Regardless, little is known about the prognostic significance of TILs combined with TAMs in GC, and the impact of these cells on PAC benefit in GC remains unclear. In this study, we evaluated TILs and TAMs in more than 400 GC patients by immunohistochemical staining of CD8 and CD68. In addition, we used subgroup analysis to explore the relationship between TILs/TAMs and survival rates as well as the benefit of PAC based on 5-FU for survival. The results of this study will clarify the important prognostic role of lymphocyte and macrophage infiltration in GC and help to redefine subgroups of patients who are likely to benefit from PAC.

Methods

Patients and specimens

From January 1, 2015, to April 1, 2016, 438 patients were recruited from Union Medical College Hospital of Fujian Medical University for a randomized clinical trial. The final analysis included 419 patients (clinicaltrials.gov No. NCT02327481). Detailed information on the selection, exclusion, quality control and randomization has been reported previously [13, 14]. This study is a sub-study of the above clinical trials. After excluding 10 patients with neuroendocrine cancer, 6 patients with palliative surgery and 2 patients without GC evidence, this analysis involved 401 patients who underwent therapeutic gastrectomy and pathologically confirmed as having stage I, II, or III gastric adenocarcinoma (pT1-4aN0-3 M0) according to the 7th American Joint Committee on Cancer staging [15]. The formalin-fixed paraffin-embedded (FFPE) tissues of the 401 patients with GC were analyzed, with all specimens being independently re-evaluated by two gastrointestinal pathologists. None of the patients had received any anticancer treatment before surgery. PAC treatment is acceptable for patients with advanced or early diagnosis of excessive lymph node metastasis, and PAC was classified as received or not received [6]. A total of 256 patients (63.8%) received at least one 5-FU baseline PAC cycle [8, 16]. According to the Japanese Classification of Gastric Carcinoma, PAC with S-1 is recommended for GC patients with pathological stage II or III disease [17]. In our center, fluoride-assisted chemotherapy is also recommended for most stage II or III GC patients, depending on the patient’s wishes and physical condition [18]. In this cohort, 256 patients (63.8%) received 5-FU adjuvant chemotherapy with a median cycle of 5 (range 1–12), similar to a previous study [19]. Specifically, 76.2% (195/256) received the SOX regimen (S-1 plus oxaliplatin), 12.1% (31/256) the FOLFOX regimen (5-FU + oxaplatin+leucovorin), 9.4% (24/256) the S1 + paclitaxel regimen, and 2.3% (6/256) the S1 + docetaxel regimen. Overall survival (OS) was defined as the interval between the date of surgery and the date of death or last visit. Recurrence-free survival (RFS) was defined as the period from the date of surgery to the date of diagnosis of recurrence. The median follow-up time was 29 months (range 3–41 months).

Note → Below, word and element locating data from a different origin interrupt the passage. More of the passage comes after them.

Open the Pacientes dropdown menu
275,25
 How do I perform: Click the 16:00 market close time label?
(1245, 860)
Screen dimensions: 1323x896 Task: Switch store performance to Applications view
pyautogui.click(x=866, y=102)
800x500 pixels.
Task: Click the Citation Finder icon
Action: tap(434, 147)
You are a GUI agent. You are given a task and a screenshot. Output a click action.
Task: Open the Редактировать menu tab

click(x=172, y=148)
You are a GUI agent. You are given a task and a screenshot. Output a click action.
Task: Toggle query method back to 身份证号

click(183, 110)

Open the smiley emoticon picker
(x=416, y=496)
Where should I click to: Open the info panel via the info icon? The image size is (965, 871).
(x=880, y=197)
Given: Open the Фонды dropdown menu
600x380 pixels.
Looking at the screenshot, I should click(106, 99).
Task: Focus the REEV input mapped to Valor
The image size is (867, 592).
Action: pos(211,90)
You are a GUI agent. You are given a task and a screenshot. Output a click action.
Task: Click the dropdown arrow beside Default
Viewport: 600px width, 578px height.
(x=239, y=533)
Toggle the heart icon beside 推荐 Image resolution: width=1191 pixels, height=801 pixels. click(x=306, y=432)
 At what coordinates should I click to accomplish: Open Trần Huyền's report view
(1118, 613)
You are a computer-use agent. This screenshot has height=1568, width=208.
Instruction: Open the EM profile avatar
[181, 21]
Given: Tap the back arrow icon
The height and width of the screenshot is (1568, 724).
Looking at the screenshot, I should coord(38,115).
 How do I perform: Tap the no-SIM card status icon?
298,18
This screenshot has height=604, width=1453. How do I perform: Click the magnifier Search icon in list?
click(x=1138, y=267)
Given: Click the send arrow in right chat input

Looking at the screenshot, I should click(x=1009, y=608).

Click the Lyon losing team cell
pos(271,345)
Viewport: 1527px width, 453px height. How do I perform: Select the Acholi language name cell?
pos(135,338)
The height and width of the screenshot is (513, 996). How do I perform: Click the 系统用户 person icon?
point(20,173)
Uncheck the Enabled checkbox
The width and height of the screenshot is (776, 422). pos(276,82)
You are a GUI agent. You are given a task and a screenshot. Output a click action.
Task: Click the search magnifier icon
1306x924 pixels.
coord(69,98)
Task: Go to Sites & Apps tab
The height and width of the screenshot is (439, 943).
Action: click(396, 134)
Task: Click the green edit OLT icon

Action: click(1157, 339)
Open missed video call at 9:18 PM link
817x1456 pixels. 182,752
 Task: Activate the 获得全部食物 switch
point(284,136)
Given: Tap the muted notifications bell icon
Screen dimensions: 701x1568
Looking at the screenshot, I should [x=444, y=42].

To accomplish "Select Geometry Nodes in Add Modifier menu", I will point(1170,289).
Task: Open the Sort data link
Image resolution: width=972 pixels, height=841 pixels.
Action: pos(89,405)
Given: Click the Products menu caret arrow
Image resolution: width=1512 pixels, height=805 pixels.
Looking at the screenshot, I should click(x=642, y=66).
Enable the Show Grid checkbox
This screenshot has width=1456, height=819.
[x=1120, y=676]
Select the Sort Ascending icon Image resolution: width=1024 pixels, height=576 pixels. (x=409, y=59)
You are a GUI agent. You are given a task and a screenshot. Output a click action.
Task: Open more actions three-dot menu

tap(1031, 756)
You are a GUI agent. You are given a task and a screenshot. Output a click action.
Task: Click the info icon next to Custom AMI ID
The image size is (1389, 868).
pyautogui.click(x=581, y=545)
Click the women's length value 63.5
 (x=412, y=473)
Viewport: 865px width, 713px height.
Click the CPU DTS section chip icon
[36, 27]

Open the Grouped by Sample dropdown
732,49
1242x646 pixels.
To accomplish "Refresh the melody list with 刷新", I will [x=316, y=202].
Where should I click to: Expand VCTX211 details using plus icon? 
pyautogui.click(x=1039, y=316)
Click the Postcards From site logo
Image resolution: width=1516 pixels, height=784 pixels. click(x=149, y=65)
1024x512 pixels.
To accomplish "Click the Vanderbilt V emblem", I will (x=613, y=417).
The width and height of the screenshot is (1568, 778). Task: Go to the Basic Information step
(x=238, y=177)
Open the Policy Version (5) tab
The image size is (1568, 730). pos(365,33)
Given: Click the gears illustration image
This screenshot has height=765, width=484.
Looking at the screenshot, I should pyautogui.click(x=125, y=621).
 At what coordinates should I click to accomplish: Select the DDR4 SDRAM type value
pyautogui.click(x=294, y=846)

All patients provided written informed consent before sampling, and the research procedure was approved by the Institutional Review Committee of Union Medical College Hospital of Fujian Medical University.

Immunohistochemistry (IHC) and evaluation

Formalin-fixed, paraffin-embedded GC surgical specimens were used for IHC, as previously described [20, 21]. Briefly, continuous paraffin slices with a thickness of 4 μm were immersed in xylene and rehydrated by an ethanol series, PBS buffer and deionized water for 5 min each. The slides were heated to 100 °C for 20 min in pH 9 Tris-based solution. All slides were incubated with the primary antibody for 60 min at 37 °C for 1 h (dilutions: rabbit anti-human CD8 monoclonal 1:500, SP16, MAIXIN. BIO, Fuzhou, China; mouse anti-human CD68 monoclonal 1:500, KP1, MAIXIN. BIO, Fuzhou, China) and then washed. As a secondary antibody, mouse IgG was added for 30 min, and the slides were again washed. The sections were processed with the universal SP Elivision-plus kit (kit-9903, MAIXIN. BIO, Fuzhou, China), and the sections were counterstained with hematoxylin.

All specimens were selected by the local pathologist. Two pathologists (Y. X and AM. H) blinded to the tumor clinicopathologic characteristics and patient outcomes independently scored all slides, with discrepancies resolved by consensus. The tissue sections were screened in a low-power field (100×), and the 5 most representative fields were selected using an Olympus BX46 research microscope (Olympus, Tokyo, Japan).

CD8 is mainly distributed on the cell membrane and in cytoplasm. Using high-power microscopy, 5 fields of view with the richest permeability of GC were selected from each slice. The percentage of CD8+ T lymphocytes among total lymphocytes was calculated. The average values of 5 fields were taken as the density (%) of CD8 + TILs. Briefly, TILs were counted separately based on their location in the epithelium or interstitium. T lymphocytes infiltrating into cancer cell nests, designated intraepithelial T lymphocytes, were counted in high-power fields (HPFs) at 200× magnification. Intratumoral T cells were classified as 0, 1, 2, or 3 (≤5, 6 to 19, 20 to 34, or ≥ 35 T cells per high-power field, respectively), and the average count was calculated. Stromal (tumor-associated stroma and/or perivascular spaces) T lymphocytes were evaluated by the same method. To assess the density of tissue-infiltrating CD68+ TAMs, the respective areas of the tumor nest and peritumoral tissue were measured at 200× magnification. The number of nucleated CD68+ TAMs in each area was then counted manually, and the results are expressed as cells per field. Positive-staining cells less than or equal to the size of circulating monocytes (~ 10 μm) were excluded. CD68+ TAMs were scored as 0, 1, 2, or 3 (≤10, 11 to 29, 30 to 49, or ≥ 50 TAMs/ high-power field, respectively). The average number of the two researchers was used in the following analysis to minimize variability. After hematoxylin-eosin staining, the presence or absence of fibrous capsules was assessed using the same serial sections from the same blocks as used for CD68 immunohistochemistry. Representative pictures are provided in Additional file 1: Figure S1.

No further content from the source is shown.